An Author's POV...
Congratulations! The Branford Boase shortlist has featured many popular authors as they started out. What does it mean to make this shortlist?
It means the world to be on the shortlist for such an esteemed award alongside six incredible authors. I wrote Gloam when I was nineteen, and if you’d have told that nervous second-year student that his rough, recently finished manuscript about a brave girl and her babysitter would end up being recognised by a body as admired as the Branford Boase Award, he’d never have believed you. I’m very, very grateful for the honour.
Lots of librarians use this list to host book clubs in their schools, what would you love young readers to take from your book?
I wrote Gloam because I wanted to write something that trusted its readers enough to scare them. If my younger siblings are any indication, I think a lot of young people feel surrounded by media that doesn’t take them seriously. As adults, we have a natural, well-meaning impulse to protect kids from negativity, which sometimes leads us to only give them art that’s unremittingly nice and friendly and kind. Horror doesn’t usually make the cut. But I think it can be fun – even healthy – to engage with stories that scare you, and horror can be just as exciting and life-affirming as any other genre. If there’s one lesson to take from Gloam, I’d like it to be that it’s okay to trust your own tastes as a reader. If you like scary things, the stories for you are out there somewhere.
(PS: If there are book clubs happening, let me know! I’d love to drop by and say hello.)
The Branford Boase celebrates debut fiction, where did the idea for your book come from, how long did it take from idea to holding your book, and did your book turn out how you thought it might when you started?
Gloam emerged from a few converging threads in my life. I’d accidentally ignited a burning love of horror stories in my then 12-year-old sister and when I started coming up short on recommendations in her age range, I decided to write my own. Meanwhile, my grandparents had just announced that they were planning to sell their lovely house in the Midlands where I grew up. The idea of a stranger in that family space was so existentially horrifying to me that it morphed and mutated into the monster named Esme Laverne.

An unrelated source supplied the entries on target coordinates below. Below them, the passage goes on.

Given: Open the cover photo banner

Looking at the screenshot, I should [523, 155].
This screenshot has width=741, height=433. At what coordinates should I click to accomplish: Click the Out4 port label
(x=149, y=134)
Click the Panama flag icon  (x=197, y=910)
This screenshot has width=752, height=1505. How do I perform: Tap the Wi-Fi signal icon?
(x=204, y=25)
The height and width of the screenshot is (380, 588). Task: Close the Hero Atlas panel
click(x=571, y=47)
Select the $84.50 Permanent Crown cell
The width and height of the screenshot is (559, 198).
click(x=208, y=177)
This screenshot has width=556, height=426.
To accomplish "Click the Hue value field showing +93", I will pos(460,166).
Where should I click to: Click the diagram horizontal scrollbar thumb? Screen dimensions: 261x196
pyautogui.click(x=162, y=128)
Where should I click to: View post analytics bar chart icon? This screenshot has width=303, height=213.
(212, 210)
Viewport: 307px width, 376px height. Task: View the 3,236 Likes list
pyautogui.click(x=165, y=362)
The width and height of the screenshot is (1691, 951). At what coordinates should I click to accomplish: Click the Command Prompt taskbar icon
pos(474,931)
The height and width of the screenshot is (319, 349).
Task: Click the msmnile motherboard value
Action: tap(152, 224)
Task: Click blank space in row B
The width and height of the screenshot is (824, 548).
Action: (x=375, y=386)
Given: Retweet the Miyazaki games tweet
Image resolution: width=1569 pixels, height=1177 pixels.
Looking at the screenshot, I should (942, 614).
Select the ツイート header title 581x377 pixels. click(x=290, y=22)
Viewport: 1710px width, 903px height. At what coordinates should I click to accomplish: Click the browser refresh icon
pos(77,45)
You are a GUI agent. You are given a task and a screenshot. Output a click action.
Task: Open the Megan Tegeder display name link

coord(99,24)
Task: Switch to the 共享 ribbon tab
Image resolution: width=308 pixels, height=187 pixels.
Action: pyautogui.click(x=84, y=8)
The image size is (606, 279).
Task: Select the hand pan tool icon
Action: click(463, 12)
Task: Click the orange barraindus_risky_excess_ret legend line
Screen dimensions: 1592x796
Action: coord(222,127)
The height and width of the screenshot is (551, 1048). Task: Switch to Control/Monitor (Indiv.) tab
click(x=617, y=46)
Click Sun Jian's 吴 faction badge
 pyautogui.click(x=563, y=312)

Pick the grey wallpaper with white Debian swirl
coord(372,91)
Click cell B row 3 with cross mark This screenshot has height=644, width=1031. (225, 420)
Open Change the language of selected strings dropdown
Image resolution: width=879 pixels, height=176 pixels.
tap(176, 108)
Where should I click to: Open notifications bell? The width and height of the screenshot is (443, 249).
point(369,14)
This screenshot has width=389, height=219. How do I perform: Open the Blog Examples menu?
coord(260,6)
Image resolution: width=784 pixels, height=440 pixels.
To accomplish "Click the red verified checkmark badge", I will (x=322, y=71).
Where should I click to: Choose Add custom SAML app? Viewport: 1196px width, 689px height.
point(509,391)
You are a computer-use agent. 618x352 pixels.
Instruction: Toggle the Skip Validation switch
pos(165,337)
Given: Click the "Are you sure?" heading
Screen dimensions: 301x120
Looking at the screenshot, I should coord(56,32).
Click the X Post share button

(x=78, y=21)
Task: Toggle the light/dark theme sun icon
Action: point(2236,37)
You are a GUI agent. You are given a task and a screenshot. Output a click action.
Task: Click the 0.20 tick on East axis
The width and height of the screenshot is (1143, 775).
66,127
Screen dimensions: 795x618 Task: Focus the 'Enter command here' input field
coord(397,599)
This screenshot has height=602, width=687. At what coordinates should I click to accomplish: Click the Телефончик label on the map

Timelines in publishing are very strange. I finished Gloam in January 2023 after about three months of intensive writing. By June I had an agent and by the end of October I had a publisher. By all accounts, my experience as a debut was uncommonly rapid. But after at least seven edits and re-edits, the book didn’t come out until August 2025, so it took nearly three years in total from idea to finished book. And what a gorgeous-looking book it is!
My grandad had always warned me that if I wanted to be a writer, at some point I’d have to kill my darlings. Luckily for me, no darlings were harmed in the making of Gloam. If anything, I felt like collaborating with my agent and my editor Katie Jennings helped bring the book closer to what I wanted it to be in the first place, which is why I’m so glad the BB recognises editors as well as authors. Mine has such a love of horror and a respect for the minds of young readers, and she helped nudge Gloam into a better and better version of itself.